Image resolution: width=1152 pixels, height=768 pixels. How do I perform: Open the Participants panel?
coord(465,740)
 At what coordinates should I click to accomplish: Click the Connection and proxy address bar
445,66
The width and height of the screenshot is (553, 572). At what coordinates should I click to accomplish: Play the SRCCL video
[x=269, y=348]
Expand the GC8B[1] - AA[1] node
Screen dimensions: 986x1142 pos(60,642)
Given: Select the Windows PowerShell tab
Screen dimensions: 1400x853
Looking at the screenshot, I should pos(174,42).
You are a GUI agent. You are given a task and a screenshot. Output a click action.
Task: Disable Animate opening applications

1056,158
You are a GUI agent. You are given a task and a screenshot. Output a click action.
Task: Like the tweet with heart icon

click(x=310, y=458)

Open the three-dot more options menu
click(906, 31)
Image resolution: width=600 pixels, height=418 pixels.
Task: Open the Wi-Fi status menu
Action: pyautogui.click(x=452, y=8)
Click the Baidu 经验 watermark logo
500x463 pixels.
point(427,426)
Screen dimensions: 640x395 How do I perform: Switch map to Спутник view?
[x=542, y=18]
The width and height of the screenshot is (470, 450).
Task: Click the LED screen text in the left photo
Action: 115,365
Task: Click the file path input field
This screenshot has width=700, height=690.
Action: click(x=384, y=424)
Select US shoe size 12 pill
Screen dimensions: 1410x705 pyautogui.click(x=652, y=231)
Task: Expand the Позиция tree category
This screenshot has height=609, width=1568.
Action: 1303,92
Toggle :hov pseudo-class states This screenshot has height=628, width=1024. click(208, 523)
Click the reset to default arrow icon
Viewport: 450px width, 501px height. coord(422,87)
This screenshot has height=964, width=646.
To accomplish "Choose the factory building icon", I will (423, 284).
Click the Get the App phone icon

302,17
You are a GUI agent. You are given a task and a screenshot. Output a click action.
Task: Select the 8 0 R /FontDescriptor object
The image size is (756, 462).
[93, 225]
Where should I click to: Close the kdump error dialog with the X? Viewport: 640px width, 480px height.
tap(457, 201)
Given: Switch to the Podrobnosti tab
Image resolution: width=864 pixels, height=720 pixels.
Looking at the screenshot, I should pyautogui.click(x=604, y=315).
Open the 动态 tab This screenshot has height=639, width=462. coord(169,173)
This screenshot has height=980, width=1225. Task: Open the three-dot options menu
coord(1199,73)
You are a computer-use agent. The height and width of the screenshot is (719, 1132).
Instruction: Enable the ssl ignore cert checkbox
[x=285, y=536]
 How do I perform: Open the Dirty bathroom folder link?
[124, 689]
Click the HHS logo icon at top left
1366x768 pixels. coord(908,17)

● ● ● ● ● ● ●

Work task:
Retype all of the data exactly. Leave nothing out.

Exercise solution:
Image resolution: width=1152 pixels, height=768 pixels. How do I perform: Open the Participants panel?
coord(465,740)
 At what coordinates should I click to accomplish: Click the Connection and proxy address bar
445,66
The width and height of the screenshot is (553, 572). At what coordinates should I click to accomplish: Play the SRCCL video
[x=269, y=348]
Expand the GC8B[1] - AA[1] node
Screen dimensions: 986x1142 pos(60,642)
Given: Select the Windows PowerShell tab
Screen dimensions: 1400x853
Looking at the screenshot, I should pos(174,42).
You are a GUI agent. You are given a task and a screenshot. Output a click action.
Task: Disable Animate opening applications

1056,158
You are a GUI agent. You are given a task and a screenshot. Output a click action.
Task: Like the tweet with heart icon

click(x=310, y=458)

Open the three-dot more options menu
click(906, 31)
Image resolution: width=600 pixels, height=418 pixels.
Task: Open the Wi-Fi status menu
Action: pyautogui.click(x=452, y=8)
Click the Baidu 经验 watermark logo
500x463 pixels.
point(427,426)
Screen dimensions: 640x395 How do I perform: Switch map to Спутник view?
[x=542, y=18]
The width and height of the screenshot is (470, 450).
Task: Click the LED screen text in the left photo
Action: 115,365
Task: Click the file path input field
This screenshot has width=700, height=690.
Action: click(x=384, y=424)
Select US shoe size 12 pill
Screen dimensions: 1410x705 pyautogui.click(x=652, y=231)
Task: Expand the Позиция tree category
This screenshot has height=609, width=1568.
Action: 1303,92
Toggle :hov pseudo-class states This screenshot has height=628, width=1024. click(208, 523)
Click the reset to default arrow icon
Viewport: 450px width, 501px height. coord(422,87)
This screenshot has height=964, width=646.
To accomplish "Choose the factory building icon", I will (423, 284).
Click the Get the App phone icon

302,17
You are a GUI agent. You are given a task and a screenshot. Output a click action.
Task: Select the 8 0 R /FontDescriptor object
The image size is (756, 462).
[93, 225]
Where should I click to: Close the kdump error dialog with the X? Viewport: 640px width, 480px height.
tap(457, 201)
Given: Switch to the Podrobnosti tab
Image resolution: width=864 pixels, height=720 pixels.
Looking at the screenshot, I should pyautogui.click(x=604, y=315).
Open the 动态 tab This screenshot has height=639, width=462. coord(169,173)
This screenshot has height=980, width=1225. Task: Open the three-dot options menu
coord(1199,73)
You are a computer-use agent. The height and width of the screenshot is (719, 1132).
Instruction: Enable the ssl ignore cert checkbox
[x=285, y=536]
 How do I perform: Open the Dirty bathroom folder link?
[124, 689]
Click the HHS logo icon at top left
1366x768 pixels. coord(908,17)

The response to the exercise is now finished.